Des auditions au Congrès confirmèrent un soutien ininterrompu à l’alliance al-Qaïda / talibans jusqu’en 2000. Témoignant devant une sous-commission sénatoriale des Relations étrangères en Asie du sud, Dana Rohrabacher, membre du Congrès – ancienne assistante spéciale à la Maison Blanche auprès du Président Reagan et maintenant membre du Comité parlementaire des Relations internationales – , déclara : « Cette administration mène une politique secrète qui renforce les talibans et a permis que ce mouvement violent s’empare du pouvoir. » L’hypothèse était que « les talibans apporteraient la stabilité et permettraient la construction de pipelines à travers l’Afghanistan d’Asie centrale jusqu’au Pakistan. »[10] Unocal et Enron comptaient parmi les compagnies états-uniennes parties prenantes du projet. Pas plus tard qu’en mai 1996, Unocal avait officiellement annoncé ses plans pour un pipeline qui transporterait le gaz naturel du Turkménistan au Pakistan à travers l’ouest de l’Afghanistan.
Des officiels états-uniens rencontrèrent plusieurs fois les talibans entre 2000 et l’été 2001, tâchant de leur faire accepter un gouvernement d’union nationale avec leurs ennemis locaux, l’Alliance du Nord, en leur promettant aide financière et reconnaissance internationale si l’accord aboutissait. Mais les décideurs aux États-Unis finirent par conclure que les talibans n’apporteraient jamais la stabilité nécessaire au projet de pipeline. D’après le ministre pakistanais des Affaires étrangères, Niaz Naik, qui était présent aux rencontres, les officiels américains menacèrent les talibans d’une action militaire si l’accord pour un gouvernement fédéral échouait. Même la date de cette menace, octobre 2001, leur fut indiquée. Inutile de dire que les talibans rejetèrent le plan.[11] Des mois avant les attaques terroristes du 11-Septembre, une guerre en Afghanistan était, de fait, déjà sur la table. Ainsi, Jean-Charles Brisard, un ancien officier des renseignements français, avança l’idée que le 11-Septembre pouvait avoir été une attaque préventive d’al-Qaïda pour déclencher l’invasion militaire déclarée de l’Afghanistan.[12]

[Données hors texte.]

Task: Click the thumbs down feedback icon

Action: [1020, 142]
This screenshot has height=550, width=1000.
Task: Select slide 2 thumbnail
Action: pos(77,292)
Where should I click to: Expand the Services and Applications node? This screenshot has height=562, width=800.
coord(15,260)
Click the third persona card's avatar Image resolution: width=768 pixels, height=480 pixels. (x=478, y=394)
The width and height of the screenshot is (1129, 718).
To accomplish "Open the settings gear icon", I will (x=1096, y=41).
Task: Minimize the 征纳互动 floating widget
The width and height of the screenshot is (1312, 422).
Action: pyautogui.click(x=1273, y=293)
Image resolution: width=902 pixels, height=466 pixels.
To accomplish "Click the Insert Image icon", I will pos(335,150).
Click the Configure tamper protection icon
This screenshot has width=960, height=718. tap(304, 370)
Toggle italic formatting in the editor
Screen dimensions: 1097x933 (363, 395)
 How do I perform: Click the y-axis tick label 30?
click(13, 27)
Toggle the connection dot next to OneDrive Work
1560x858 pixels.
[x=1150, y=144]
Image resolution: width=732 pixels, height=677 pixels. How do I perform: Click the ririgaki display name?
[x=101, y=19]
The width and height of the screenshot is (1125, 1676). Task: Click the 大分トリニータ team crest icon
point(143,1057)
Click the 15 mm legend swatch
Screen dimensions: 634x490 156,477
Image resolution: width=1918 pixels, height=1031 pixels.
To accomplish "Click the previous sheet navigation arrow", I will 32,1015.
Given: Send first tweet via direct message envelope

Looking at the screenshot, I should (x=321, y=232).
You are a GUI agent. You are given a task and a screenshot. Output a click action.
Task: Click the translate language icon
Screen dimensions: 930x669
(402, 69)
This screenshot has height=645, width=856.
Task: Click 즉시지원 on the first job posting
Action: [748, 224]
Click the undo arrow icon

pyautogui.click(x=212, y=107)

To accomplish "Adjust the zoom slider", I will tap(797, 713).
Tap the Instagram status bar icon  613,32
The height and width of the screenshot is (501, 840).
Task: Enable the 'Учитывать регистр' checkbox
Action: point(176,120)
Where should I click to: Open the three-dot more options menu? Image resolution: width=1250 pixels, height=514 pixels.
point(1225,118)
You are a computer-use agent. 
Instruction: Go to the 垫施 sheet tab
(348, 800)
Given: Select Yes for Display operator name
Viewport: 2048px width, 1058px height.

Le pipeline suscite toujours un vif intérêt. « Depuis l’offensive de Washington qui a écarté les talibans, notait Forbes en 2005, le projet a été ressorti des boites et bénéficie toujours d’un fort soutien de la part des États-Unis » dans la mesure où il permettrait aux républiques d’Asie centrale d’exporter leur énergie sur les marchés occidentaux « sans dépendre des voies d’accès russes ». À l’époque ambassadeur des États-Unis au Turkménistan, Ann Jacobsen remarquait que « l’on envisage sérieusement ce projet, et il est très vraisemblable que des compagnies américaines s’y impliquent. »[13] Le problème actuel est que la portion sud du pipeline traverse un territoire contrôlé de facto par les talibans.
Mega Oil et les moudjahidines des Balkans au Caucase
Malheureusement, on sait aujourd’hui que l’aventure entre les États-Unis et la connection al-Qaïda / talibans en Afghanistan dans les années 1990 n’était qu’un épisode d’une politique géostratégique plus large visant à sécuriser le transport des ressources énergétiques primordiales à travers l’Eurasie, en soutenant les réseaux islamistes affiliés à Ben Laden.
En 1991, la première administration Bush voulut un pipeline pour le pétrole, qui traverserait le Caucase, de l’Azerbaïdjan à la Turquie. Cette année-là, trois officiers de l’US Air Force, Richard Secord (un ancien Secrétaire adjoint à la Défense pour les Affaires de sécurité internationale), Heinie Aderholt et Ed Dearborn, atterrirent à Bakou et y montèrent une nouvelle compagnie, Mega Oil. Ils étaient tous trois vétérans de précédentes opérations secrètes de la CIA au Laos et plus tard avec le Lieutenant Colonel Oliver North dans le scandale de l’Iran-Contra. En Azerbaïdjan, ils établirent une ligne aérienne pour acheminer des centaines de moudjahidines d’al-Qaïda de l’Afghanistan jusqu’en Azerbaïdjan, transformant Bakou en une base opérationnelle régionale pour le djihad.[14]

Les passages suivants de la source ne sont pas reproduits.